Susana se acercó a ellos y Martín se levantó a saludarla, haciéndose el que no la había visto y con aire de no-está-pasando-nada. Estaba muy borracha, o quizá lo fingía para decir lo que le viniera en gana. Saludó a Martín efusivamente y emprendió una ininteligible conversación cuyo único fin era ignorar a Malena. Hacerla sentir ausente, despreciable, inexistente. Malena comprendió la jugada y decidió aceptarla en silencio. Además, su carácter era violento, siempre su madre lo había tratado de atemperar sin éxito, y sabía que una palabra la llevaría a otra hasta que no tuviera remedio. Susana comprendió que Malena había comprendido y que el asunto no se resolvía por la vía del olvido sutil. Era necesario un golpe bajo y efectivo.
– No te quito más tiempo, Martín –dijo enfatizando falsamente el tono de borracha –, las señoras y las putas no se deben mezclar.

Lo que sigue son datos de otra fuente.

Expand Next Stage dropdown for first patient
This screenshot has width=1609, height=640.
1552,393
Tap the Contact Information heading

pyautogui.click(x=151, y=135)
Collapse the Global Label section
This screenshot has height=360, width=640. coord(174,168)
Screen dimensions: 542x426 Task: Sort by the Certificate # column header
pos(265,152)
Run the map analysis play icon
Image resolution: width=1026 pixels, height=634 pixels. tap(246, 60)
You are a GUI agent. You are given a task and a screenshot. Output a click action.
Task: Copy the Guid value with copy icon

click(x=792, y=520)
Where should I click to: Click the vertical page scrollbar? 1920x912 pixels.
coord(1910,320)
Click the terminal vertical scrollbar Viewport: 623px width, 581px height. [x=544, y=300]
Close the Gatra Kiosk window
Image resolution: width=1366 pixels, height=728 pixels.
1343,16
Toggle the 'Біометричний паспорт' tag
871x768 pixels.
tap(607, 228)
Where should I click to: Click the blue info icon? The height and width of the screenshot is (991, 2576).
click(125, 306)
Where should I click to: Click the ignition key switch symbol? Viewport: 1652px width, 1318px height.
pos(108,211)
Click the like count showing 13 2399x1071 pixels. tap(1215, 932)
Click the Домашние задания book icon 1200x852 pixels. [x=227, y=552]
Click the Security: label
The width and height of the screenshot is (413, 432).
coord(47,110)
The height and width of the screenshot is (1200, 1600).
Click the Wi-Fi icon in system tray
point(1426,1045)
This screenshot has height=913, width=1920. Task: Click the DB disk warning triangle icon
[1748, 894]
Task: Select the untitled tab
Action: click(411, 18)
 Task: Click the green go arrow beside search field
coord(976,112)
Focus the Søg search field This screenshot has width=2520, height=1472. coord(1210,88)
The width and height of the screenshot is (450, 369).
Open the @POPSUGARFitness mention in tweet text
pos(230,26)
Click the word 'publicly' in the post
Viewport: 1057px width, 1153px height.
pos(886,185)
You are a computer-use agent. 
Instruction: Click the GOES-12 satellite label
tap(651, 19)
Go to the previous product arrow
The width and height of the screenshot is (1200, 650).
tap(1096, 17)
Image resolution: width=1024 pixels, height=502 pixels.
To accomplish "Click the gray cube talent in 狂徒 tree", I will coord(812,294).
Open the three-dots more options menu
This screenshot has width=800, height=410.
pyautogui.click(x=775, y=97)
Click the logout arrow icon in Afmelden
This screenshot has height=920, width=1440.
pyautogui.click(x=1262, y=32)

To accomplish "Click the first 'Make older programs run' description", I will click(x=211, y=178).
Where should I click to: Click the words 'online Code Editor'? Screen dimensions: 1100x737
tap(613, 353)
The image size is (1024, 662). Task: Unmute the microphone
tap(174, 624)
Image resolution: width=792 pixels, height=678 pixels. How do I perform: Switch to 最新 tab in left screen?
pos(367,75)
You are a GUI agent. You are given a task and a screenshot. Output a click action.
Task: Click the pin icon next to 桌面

Malena se levantó y Martín por un momento pensó que se iba a retirar, dando señal de un tacto que le desconocía.
Intentó detenerla pero fue tarde. Malena había vaciado un vaso de menta frappé en la cara de Susana y Martín salió corriendo detrás, y detrás de él, el mesonero, porque no había pagado la cuenta. Martín dejó una propina exorbitante pero algo en la mirada del hombre le dijo que ése era uno de los problemas que no tenía solución económica.